Aku mengajak Nana mengantarkan Suster pergi, dan nampak wajah Nana yang bingung saat melihat orang yang selalu menemaninya selama dua tahun ini pergi meninggalkannya. Nana tidak menangis, tapi ada kekecewaan yang terpancar di wajahnya. Saya berusaha merespon keheranan Nana secara positif; saya bilang pada Nana kalau Suster mempunyai adik bayi yang harus diurus, sementara Nana sudah besar sehingga tidak perlu ditemani Suster lagi. Nana menerima penjelasan saya sehingga tidak bertanya lagi mengapa Suster tidak ada di rumah.

Jika dilihat ke belakang, sebenarnya, kami tidak sepenuhnya cocok dengan Suster. Bagi kami yang hanya keluarga kecil dengan penghasilan cukup, dia terlalu mata duitan. Gajinya lebih tinggi daripada UMR, ditambah uang tiga bulanan, keperluan sehari-harinya, bahkan kalau dia sakit seperti batuk, obatnya tidak mau beli sendiri. Dia juga sudah cukup berumur sehingga agak keras kepala dan cenderung tidak mau menerima gagasan dari pasangan muda seperti saya dan suami. Dia juga kurang apik dalam menggunakan peralatan rumah tangga; mulai dari kompor, microwave, hingga rice cooker. Namun hal paling parah yang kadang membuat saya gregetan adalah sikap judesnya pada PRT ( pembantu rumah tangga ).
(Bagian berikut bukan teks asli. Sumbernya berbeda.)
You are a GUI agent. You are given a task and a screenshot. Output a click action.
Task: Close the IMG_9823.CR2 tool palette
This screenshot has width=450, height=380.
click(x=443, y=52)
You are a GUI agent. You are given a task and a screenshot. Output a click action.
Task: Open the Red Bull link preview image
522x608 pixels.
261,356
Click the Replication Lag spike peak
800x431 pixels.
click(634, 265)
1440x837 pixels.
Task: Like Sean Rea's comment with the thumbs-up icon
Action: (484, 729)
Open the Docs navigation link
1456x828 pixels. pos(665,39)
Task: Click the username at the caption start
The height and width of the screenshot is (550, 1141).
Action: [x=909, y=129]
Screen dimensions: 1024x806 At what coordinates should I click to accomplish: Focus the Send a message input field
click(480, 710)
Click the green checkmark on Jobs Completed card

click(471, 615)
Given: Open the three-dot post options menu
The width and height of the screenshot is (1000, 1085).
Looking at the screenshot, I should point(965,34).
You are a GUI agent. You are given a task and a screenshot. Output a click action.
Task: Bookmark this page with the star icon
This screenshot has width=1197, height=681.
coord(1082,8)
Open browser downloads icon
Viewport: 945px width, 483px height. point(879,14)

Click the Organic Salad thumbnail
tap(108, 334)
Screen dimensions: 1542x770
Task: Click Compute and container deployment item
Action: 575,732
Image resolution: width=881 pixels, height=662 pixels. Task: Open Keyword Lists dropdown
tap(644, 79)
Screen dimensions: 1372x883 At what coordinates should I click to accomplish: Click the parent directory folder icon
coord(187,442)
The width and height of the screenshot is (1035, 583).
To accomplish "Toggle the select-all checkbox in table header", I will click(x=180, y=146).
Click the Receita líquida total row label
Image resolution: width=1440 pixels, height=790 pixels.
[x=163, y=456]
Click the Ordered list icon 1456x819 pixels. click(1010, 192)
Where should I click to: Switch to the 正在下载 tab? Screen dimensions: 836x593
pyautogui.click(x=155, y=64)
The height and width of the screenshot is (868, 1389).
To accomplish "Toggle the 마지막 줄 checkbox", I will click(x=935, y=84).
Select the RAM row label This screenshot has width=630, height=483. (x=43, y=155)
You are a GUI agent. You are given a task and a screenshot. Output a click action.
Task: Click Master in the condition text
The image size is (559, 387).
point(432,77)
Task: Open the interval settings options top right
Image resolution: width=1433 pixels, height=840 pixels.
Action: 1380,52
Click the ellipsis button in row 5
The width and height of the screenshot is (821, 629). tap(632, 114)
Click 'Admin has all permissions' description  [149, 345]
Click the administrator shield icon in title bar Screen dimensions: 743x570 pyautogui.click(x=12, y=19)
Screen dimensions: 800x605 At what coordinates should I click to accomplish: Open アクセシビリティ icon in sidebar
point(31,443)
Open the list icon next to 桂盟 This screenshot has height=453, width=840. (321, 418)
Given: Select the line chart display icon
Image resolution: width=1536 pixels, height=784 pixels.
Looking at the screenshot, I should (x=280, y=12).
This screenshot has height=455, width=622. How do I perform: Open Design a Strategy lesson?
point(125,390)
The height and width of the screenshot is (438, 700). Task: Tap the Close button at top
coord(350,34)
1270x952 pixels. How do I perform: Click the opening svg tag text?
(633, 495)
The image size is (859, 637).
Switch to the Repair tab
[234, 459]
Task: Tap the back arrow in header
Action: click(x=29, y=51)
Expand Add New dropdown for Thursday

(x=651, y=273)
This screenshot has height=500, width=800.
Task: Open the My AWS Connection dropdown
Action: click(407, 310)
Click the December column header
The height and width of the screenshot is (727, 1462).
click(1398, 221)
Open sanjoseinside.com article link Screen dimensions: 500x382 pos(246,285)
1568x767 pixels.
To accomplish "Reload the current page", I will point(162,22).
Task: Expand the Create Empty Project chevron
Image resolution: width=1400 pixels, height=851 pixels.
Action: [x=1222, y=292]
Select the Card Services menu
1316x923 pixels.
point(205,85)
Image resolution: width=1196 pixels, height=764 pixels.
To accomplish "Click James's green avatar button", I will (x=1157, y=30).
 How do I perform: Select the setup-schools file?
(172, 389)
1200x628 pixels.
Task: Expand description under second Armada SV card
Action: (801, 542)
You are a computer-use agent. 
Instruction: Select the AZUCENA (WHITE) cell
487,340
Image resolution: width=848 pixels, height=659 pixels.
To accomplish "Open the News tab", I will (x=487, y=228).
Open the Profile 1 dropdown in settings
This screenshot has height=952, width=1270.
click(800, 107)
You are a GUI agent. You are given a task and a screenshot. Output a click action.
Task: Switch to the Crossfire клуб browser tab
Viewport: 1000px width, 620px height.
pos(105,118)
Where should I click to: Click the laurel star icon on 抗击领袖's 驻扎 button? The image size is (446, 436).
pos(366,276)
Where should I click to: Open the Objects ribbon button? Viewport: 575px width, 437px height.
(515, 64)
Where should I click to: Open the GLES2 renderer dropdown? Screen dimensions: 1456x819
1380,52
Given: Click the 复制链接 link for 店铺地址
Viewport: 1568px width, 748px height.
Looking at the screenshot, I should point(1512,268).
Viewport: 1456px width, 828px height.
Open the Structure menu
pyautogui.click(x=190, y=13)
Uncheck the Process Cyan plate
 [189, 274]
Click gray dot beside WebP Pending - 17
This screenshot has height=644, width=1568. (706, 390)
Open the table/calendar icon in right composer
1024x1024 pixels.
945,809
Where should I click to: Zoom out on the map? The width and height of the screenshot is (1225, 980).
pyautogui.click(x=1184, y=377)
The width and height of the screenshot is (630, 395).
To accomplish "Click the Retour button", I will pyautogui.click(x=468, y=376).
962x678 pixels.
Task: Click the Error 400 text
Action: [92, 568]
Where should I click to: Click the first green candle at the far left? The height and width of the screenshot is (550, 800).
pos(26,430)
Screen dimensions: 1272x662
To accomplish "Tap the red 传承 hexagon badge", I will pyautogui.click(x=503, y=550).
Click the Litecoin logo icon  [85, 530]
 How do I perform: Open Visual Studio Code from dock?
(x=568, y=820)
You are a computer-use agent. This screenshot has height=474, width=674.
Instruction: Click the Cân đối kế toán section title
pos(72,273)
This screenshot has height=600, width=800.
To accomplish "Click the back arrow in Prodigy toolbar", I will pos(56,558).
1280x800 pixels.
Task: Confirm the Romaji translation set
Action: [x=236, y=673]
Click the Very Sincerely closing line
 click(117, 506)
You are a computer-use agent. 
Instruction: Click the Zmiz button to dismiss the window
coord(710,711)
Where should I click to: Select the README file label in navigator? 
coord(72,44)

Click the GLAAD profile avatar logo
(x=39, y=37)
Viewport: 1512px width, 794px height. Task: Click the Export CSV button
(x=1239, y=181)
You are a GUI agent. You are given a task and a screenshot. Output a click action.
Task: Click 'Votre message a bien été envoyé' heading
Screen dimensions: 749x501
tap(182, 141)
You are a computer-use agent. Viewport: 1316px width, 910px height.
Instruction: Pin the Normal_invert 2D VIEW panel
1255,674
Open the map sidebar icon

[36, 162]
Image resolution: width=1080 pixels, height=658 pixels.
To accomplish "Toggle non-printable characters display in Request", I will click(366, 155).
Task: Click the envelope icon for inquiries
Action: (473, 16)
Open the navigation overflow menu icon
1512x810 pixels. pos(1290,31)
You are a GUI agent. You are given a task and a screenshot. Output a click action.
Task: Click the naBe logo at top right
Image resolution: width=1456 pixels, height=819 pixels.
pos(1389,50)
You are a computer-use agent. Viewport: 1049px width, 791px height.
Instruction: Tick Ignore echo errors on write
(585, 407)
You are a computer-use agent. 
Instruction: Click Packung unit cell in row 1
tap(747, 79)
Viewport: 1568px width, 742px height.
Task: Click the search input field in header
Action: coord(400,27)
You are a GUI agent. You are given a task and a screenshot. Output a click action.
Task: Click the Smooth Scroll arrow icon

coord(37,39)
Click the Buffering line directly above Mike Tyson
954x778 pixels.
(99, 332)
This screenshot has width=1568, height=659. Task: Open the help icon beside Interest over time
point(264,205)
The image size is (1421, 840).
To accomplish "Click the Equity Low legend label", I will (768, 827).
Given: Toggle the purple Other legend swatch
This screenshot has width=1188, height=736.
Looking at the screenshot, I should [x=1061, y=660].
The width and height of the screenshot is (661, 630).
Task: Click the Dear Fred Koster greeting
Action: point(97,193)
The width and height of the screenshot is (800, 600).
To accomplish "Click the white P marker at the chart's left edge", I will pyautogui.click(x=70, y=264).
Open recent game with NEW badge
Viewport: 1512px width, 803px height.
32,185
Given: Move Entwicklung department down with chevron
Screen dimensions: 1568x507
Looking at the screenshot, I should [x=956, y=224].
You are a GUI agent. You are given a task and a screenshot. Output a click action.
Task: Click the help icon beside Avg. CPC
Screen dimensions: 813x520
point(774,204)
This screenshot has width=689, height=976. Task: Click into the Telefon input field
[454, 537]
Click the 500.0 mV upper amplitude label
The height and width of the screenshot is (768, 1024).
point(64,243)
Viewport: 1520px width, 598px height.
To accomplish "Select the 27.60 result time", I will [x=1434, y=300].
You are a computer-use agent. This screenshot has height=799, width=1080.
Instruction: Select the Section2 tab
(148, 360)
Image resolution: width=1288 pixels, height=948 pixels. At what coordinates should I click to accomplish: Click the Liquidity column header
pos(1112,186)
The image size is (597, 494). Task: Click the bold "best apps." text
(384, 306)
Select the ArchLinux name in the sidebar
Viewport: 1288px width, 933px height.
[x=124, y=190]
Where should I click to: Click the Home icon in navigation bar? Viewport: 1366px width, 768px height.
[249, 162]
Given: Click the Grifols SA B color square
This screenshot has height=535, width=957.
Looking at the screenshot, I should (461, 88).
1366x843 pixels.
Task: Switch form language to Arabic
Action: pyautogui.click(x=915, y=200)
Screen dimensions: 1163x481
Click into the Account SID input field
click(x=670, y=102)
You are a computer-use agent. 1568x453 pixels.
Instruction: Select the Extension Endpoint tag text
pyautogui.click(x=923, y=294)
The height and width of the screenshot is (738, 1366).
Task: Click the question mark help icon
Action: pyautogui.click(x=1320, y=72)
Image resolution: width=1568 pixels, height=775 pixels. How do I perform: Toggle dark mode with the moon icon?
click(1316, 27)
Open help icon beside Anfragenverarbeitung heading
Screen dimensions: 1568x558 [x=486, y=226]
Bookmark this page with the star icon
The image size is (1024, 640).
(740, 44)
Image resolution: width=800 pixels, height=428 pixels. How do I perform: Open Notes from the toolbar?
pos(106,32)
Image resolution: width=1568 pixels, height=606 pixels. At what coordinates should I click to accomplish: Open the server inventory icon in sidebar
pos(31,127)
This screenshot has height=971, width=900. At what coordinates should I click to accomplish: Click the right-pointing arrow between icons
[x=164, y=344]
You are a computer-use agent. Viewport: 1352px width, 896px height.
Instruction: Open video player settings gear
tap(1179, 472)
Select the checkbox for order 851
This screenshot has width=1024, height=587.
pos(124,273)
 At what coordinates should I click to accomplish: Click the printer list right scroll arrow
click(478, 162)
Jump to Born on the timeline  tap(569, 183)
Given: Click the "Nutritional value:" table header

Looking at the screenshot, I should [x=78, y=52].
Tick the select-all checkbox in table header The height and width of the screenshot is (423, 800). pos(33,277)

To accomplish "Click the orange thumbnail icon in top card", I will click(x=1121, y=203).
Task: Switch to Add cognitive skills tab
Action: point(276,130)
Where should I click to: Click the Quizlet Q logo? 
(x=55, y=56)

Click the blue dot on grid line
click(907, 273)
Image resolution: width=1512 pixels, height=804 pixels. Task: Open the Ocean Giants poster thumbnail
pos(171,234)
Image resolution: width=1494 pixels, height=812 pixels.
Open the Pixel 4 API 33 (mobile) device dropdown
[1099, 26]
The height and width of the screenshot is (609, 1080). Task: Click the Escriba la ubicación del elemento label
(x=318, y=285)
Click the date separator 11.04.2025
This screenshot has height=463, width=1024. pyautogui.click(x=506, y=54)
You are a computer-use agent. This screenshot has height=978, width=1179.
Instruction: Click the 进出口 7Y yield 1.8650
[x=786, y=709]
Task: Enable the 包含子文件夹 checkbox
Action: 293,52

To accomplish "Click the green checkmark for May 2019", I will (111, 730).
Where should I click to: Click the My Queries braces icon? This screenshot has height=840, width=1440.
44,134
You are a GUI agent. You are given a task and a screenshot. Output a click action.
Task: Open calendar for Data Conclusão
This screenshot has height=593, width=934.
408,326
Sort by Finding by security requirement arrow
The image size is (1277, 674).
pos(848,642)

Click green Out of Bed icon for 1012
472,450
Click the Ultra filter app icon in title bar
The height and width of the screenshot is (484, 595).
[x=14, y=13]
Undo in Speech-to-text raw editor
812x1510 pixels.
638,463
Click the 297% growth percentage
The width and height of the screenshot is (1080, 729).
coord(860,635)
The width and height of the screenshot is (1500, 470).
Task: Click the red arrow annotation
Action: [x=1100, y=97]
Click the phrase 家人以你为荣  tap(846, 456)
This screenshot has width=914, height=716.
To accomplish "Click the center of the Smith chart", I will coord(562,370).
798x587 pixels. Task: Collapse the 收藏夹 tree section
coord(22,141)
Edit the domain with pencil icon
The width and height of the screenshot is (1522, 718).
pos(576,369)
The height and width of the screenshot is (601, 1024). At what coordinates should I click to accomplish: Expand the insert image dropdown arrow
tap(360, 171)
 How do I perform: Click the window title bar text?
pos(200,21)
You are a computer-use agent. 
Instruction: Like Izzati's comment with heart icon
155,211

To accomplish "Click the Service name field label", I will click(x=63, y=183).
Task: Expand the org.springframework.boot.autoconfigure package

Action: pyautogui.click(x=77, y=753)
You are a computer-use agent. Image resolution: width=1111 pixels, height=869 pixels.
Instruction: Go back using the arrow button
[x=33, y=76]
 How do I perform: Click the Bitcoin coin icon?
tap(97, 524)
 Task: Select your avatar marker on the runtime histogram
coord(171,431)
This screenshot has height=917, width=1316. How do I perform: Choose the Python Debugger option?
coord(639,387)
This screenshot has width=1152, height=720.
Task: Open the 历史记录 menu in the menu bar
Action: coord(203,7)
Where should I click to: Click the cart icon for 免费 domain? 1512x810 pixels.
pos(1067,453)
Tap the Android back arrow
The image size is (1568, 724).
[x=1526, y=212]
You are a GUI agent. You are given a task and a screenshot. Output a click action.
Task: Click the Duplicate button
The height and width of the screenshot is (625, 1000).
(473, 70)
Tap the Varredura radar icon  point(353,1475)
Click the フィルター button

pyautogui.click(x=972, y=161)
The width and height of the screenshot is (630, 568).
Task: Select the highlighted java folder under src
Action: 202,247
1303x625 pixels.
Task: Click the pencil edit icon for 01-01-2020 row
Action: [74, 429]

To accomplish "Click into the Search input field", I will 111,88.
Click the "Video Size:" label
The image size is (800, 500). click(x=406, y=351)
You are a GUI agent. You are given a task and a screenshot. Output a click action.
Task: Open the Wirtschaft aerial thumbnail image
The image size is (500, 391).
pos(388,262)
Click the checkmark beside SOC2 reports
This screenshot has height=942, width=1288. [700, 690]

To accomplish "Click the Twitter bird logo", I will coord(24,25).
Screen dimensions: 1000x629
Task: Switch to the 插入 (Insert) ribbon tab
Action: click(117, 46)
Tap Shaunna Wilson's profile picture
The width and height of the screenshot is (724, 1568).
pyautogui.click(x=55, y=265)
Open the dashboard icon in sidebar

Selama dua tahun tinggal bersama kami, sudah 6 kali kami berganti PRT dengan alasan tidak cocok atau bertengkar dengan Suster. Tetapi saya tetap mempertahankan Suster karena dia telaten dalam mengurus Nana. Dia sabar jika Nana sakit atau rewel, tidak menyerah jika Nana susah makan, juga tidak malas menjalankan rutinitas anak seperti ganti pampers, makan buah, vitamin, dan lain-lain. Itulah sebabnya saya tutup mata pada segala kekurangan Suster dan mempercayakan putri semata wayang kami padanya.

Kini setelah Suster pergi, saya menyadari bahwa meskipun sifatnya tidak sempurna, tapi Suster juga telah berjasa banyak pada keluarga kami. Di satu sisi saya berharap mendapatkan pengganti yang baik seperti Suster, di sisi lain saya juga berharap Suster bahagia dengan pekerjaannya sekarang.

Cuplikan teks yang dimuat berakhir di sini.